(Items from a data source)
- Opening Delimiter -
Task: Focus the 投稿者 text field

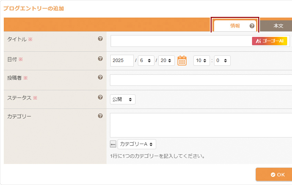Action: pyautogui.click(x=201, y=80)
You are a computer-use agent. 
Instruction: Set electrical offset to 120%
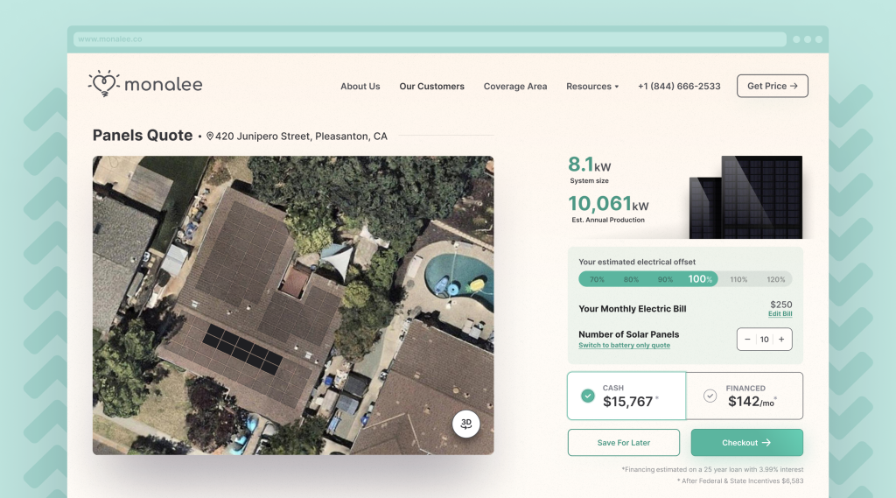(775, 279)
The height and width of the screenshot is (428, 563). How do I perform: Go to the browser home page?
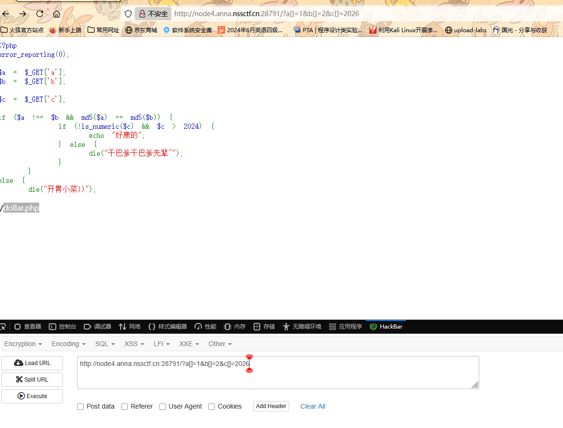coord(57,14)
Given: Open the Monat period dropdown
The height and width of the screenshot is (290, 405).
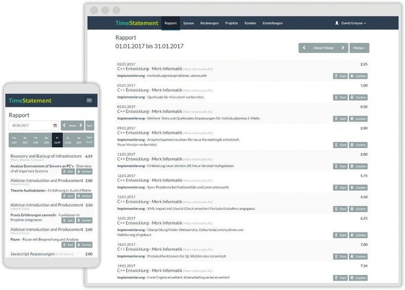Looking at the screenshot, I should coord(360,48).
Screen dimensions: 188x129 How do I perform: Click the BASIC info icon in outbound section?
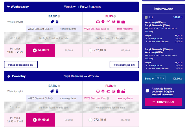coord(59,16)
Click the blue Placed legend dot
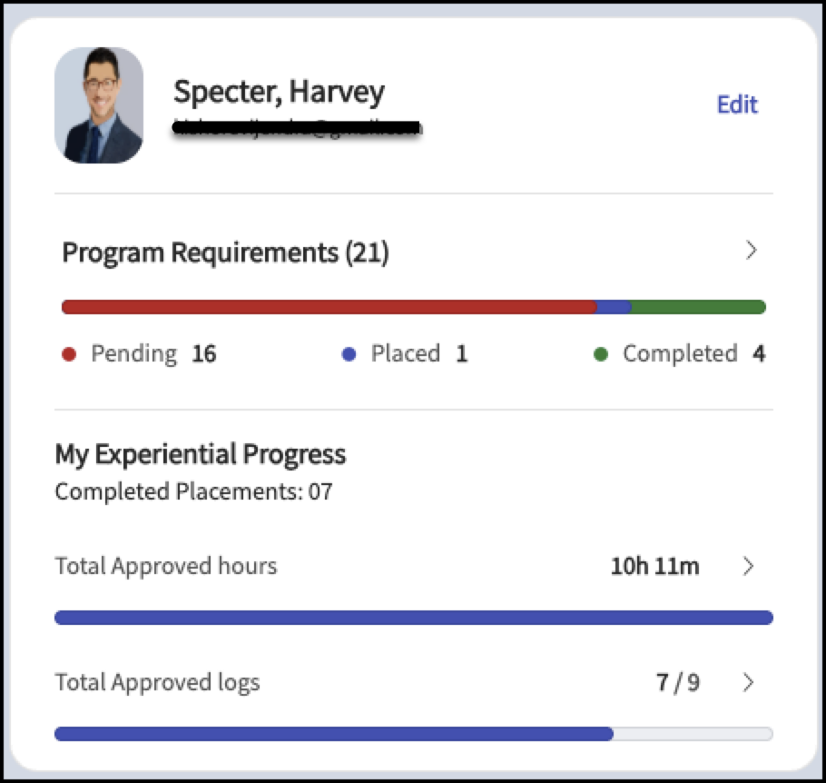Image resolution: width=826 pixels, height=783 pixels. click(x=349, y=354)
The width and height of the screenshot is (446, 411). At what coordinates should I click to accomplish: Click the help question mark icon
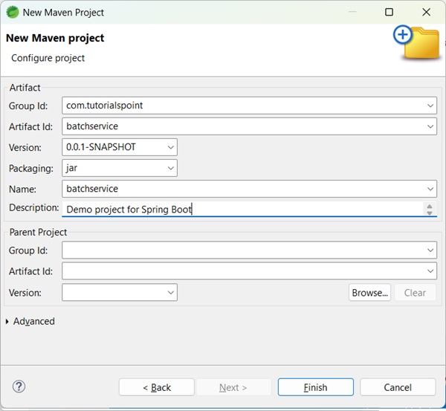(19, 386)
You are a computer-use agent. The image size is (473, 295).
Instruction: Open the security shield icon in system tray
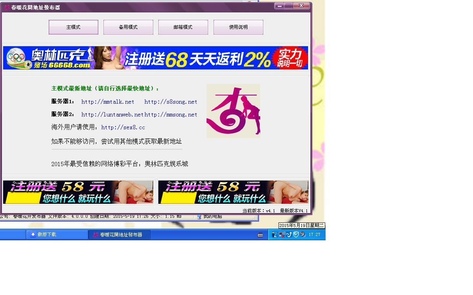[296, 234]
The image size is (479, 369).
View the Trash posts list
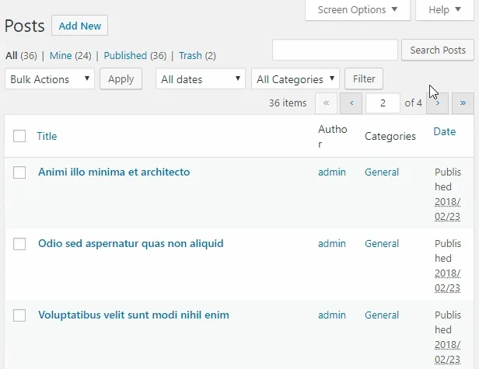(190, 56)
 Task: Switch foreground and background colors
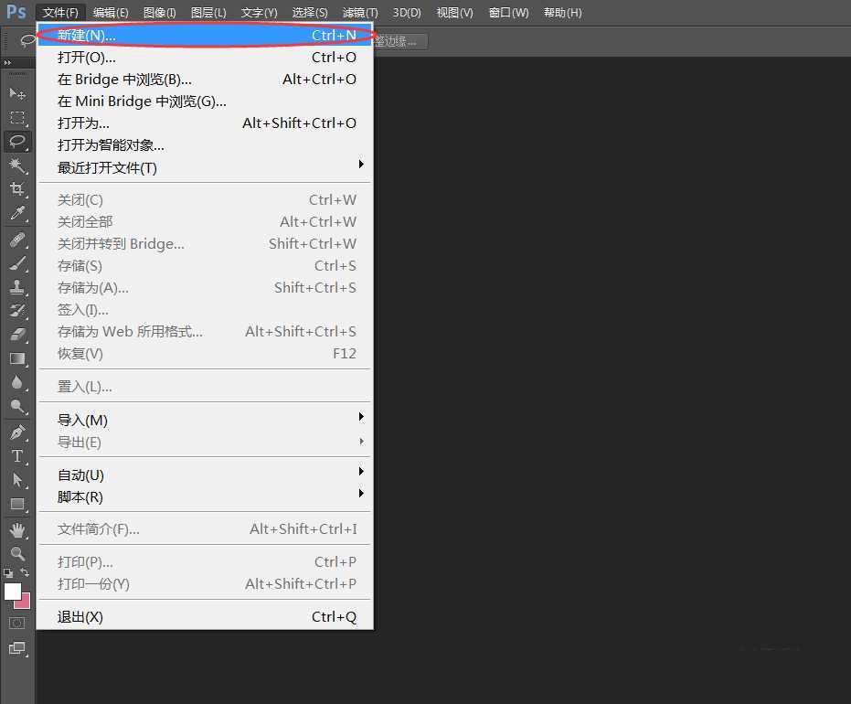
- Closing Delimiter -
● **AIM OF THE TASK**:
Your answer should hold only the lines from the line with "Click the blue Placed legend dot" through the closing line of the records, restated exactly and free of pictures.

● **RESPONSE BELOW**:
Click the blue Placed legend dot
Image resolution: width=826 pixels, height=783 pixels. click(x=349, y=354)
The width and height of the screenshot is (446, 411). At what coordinates should I click to accomplish: Click the help question mark icon
(19, 386)
You are a computer-use agent. The image size is (473, 295).
Instruction: Open the security shield icon in system tray
[296, 234]
The image size is (479, 369).
View the Trash posts list
(190, 56)
 Task: Switch foreground and background colors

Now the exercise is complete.